» Excerpted data:
========================================
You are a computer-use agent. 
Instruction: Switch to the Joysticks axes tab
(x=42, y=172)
========================================
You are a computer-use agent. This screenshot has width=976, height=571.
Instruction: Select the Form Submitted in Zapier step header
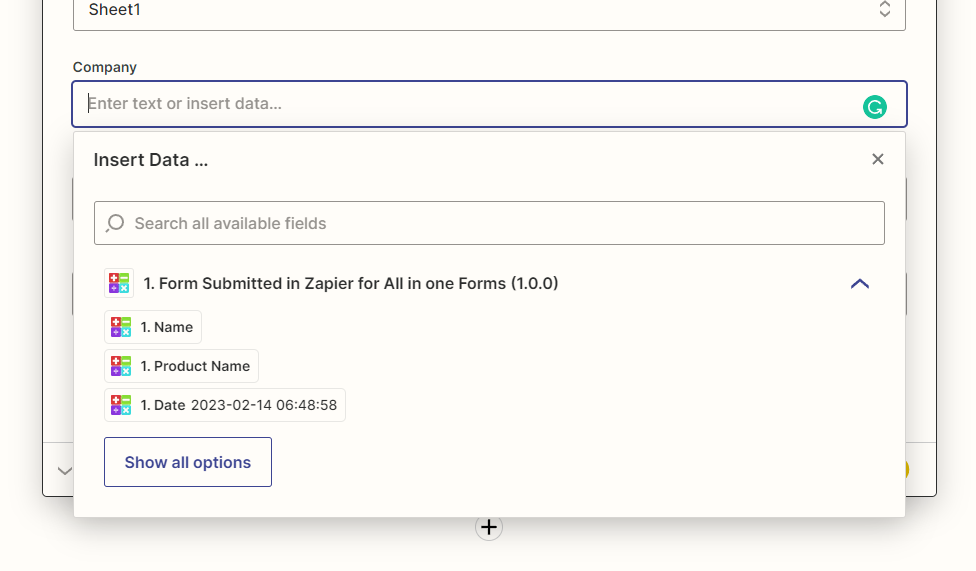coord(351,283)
========================================
» What to work on:
Among the lines above, please count those that contain the string "computer" and write the number by itself.

» Answer below:
2